In November, Fadlallah returned to Bornu. Abubakar Garbai had sent an army led by the eunuch Mestrema Musa to occupy Maiduguri, which was inside the recognised British sphere of influence. On 26 November, Fadlallah occupied Maiduguri first after a rapid march and surprise-attacked Mestrema Musa at the battle of Maiduguri. Following a resounding victory, Fadlallah had Maiduguri burnt and marched on Dikwa, which he recaptured without a fight on 30 November. Abubakar Garbai and most of Dikwa's population had fled northeast to Ngala. The French faced difficulties in consolidating their forces to respond to Fadlallah's return. Fadlallah pursued Abubakar Garbai to Ngala, where he defeated the shehu at the battle of Ngala on 6 December. Survivors of Abubakar Garbai's forces were scattered or captured, and Ngala was burnt. The French renewed their campaign under Félix Adolphe Robillot, who recaptured Dikwa (abandoned by Fadlallah) on 31 December. Robillot's cavalry reached Fadlallah and Muhammad Niebe's forces and engaged them at the battle of Buni (10 January 1901), where Fadlallah scored a significant victory and then continued to travel southwest, eventually leaving Bornu again.
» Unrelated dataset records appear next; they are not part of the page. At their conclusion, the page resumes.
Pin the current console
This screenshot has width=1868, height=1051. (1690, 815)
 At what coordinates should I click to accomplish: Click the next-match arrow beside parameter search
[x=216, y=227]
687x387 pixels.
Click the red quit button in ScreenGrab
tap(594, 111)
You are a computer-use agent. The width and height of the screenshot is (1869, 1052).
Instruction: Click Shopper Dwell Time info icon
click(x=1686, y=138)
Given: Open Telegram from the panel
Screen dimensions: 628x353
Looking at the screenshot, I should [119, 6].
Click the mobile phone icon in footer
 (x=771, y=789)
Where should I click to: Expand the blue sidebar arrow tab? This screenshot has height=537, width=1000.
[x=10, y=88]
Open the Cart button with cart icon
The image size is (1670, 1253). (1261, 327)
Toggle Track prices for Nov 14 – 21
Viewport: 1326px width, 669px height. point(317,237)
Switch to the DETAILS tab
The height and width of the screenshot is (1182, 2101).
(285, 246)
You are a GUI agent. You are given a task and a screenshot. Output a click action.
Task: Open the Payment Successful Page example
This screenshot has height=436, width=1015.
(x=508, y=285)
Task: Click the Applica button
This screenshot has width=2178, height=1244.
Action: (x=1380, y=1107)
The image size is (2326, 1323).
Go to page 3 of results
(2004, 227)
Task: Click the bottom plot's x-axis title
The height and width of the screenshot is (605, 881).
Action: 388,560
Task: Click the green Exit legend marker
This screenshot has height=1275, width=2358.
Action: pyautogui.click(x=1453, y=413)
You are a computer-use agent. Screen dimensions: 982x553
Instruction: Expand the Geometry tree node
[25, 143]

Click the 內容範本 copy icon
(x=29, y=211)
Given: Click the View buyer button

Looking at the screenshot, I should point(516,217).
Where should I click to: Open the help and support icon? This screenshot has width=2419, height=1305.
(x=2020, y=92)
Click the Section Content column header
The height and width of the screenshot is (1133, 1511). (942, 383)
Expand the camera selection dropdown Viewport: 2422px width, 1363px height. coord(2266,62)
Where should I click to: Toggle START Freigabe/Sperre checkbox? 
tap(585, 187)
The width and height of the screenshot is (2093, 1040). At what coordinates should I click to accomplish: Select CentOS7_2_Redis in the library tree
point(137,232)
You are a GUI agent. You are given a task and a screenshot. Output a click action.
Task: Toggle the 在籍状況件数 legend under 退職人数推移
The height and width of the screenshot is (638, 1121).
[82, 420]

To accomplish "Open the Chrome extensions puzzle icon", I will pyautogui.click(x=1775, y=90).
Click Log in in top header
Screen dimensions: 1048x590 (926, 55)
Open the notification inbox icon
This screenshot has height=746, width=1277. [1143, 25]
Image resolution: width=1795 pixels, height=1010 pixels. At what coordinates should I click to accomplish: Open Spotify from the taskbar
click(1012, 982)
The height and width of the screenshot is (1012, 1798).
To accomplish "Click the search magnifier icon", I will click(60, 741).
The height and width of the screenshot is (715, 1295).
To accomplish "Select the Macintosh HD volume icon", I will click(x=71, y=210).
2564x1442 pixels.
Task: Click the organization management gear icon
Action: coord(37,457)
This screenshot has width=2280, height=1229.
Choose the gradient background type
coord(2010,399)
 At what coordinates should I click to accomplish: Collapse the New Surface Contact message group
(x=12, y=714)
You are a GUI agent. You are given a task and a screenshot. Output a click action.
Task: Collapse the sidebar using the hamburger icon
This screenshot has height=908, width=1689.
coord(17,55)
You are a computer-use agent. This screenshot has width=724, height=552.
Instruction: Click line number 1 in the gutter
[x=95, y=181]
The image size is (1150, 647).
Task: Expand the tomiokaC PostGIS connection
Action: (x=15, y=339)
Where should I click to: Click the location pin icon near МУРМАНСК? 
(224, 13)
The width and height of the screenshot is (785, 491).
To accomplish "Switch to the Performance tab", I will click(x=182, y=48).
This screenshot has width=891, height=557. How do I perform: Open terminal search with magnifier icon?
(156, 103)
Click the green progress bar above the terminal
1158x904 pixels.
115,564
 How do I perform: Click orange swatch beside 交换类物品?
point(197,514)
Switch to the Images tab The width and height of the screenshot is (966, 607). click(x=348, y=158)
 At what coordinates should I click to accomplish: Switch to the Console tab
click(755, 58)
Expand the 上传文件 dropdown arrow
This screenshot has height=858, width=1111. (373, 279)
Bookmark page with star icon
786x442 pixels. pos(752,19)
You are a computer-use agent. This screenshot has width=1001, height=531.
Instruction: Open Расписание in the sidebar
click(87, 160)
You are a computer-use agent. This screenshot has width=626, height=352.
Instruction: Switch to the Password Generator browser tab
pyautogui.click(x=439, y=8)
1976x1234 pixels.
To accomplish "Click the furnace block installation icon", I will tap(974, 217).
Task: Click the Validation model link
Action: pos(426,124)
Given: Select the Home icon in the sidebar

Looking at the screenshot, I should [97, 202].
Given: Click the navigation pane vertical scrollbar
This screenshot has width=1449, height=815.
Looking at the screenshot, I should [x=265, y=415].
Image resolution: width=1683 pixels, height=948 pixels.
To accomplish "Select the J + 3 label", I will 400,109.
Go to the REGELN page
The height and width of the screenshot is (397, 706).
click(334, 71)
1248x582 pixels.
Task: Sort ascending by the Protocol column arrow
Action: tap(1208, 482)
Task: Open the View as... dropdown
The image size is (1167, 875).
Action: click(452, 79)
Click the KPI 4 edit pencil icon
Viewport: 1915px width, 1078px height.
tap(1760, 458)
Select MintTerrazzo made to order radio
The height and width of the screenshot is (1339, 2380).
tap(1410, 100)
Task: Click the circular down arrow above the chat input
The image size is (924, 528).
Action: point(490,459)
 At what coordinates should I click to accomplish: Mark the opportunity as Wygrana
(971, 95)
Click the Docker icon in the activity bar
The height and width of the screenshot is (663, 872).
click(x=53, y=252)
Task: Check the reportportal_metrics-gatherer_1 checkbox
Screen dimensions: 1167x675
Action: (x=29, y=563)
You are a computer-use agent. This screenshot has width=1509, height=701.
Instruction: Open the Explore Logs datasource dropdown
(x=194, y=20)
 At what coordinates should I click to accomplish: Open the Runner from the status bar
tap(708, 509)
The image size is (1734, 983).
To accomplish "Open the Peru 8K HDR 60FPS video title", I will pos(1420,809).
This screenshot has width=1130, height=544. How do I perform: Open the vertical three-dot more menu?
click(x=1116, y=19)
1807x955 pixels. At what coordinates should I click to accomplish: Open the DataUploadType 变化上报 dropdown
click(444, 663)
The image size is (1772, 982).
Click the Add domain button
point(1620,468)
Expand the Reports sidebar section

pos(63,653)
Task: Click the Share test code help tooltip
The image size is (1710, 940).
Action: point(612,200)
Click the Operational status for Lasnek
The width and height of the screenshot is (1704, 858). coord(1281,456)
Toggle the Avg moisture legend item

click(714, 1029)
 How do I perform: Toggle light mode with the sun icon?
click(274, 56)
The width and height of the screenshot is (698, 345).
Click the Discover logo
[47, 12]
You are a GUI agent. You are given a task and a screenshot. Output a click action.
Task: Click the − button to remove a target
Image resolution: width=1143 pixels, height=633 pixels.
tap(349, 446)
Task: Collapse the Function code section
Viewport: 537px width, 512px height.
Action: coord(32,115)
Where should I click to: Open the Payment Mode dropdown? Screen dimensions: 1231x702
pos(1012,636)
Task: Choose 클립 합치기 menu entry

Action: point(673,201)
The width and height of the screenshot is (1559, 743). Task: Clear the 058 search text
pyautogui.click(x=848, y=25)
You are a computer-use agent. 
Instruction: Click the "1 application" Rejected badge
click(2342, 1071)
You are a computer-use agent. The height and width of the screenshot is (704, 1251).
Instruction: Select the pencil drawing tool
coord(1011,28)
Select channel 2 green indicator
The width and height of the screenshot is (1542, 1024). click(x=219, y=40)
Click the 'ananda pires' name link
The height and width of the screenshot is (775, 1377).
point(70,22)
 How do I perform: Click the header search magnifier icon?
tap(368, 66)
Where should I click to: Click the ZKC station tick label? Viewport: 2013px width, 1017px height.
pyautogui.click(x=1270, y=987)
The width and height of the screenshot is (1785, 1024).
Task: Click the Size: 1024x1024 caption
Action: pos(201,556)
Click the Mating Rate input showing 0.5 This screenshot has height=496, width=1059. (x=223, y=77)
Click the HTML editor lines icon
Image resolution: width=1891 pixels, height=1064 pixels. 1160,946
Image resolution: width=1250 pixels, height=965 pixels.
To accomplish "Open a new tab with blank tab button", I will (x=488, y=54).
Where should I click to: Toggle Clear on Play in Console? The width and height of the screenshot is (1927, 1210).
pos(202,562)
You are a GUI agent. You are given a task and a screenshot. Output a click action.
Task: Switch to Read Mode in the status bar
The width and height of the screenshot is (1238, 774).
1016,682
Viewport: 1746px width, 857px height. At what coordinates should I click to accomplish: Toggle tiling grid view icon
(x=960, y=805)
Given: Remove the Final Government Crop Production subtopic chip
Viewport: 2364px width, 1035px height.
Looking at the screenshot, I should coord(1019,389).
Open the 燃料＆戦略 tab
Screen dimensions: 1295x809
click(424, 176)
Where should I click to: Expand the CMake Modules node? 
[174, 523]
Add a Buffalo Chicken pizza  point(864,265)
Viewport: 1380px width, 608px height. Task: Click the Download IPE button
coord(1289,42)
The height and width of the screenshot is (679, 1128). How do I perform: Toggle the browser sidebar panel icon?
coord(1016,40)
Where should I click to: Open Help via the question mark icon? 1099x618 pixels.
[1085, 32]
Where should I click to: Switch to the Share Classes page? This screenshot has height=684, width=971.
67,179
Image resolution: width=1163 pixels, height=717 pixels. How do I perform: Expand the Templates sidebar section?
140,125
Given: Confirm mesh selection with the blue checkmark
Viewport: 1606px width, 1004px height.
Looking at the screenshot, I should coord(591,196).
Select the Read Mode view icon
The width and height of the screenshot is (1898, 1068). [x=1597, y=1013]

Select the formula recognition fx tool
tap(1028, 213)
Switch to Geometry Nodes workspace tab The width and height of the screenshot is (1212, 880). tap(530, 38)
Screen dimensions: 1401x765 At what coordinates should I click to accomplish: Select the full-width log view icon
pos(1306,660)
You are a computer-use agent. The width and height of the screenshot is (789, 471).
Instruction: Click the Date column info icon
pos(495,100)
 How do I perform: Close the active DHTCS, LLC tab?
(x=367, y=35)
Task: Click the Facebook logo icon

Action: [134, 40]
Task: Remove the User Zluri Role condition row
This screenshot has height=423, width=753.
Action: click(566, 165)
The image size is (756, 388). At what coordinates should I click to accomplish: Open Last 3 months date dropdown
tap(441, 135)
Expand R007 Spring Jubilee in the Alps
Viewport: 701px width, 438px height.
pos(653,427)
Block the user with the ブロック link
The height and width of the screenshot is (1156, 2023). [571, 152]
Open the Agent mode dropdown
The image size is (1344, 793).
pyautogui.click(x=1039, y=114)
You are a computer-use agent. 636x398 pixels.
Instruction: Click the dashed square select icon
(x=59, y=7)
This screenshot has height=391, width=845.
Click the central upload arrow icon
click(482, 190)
Fadlallah returned to Bornu in June and hoped to achieve British support in recapturing Dikwa and being recognised as the legitimate ruler of Bornu. In early August, a French force commanded by Georges Destenave advanced against Fadlallah. Fadlallah ordered a retreat to the town of Gujba, reached by the advance guard of the French army on 23 August. Fadlallah was killed at the ensuing battle of Gujba. His army was scattered and his siblings Muhammad Niebe and Hawwa soon surrendered to the French.

== Aftermath ==
Rabih was one of the last major opponents of the French colonial empire and French victory in the Rabih War paved the way for the colonisation of Chad. Although the al-Kanemi dynasty had been restored in Bornu, they governed under French and British colonial suzerainty. The territory of the Kanem–Bornu Empire had fallen completely under colonial control in 1902.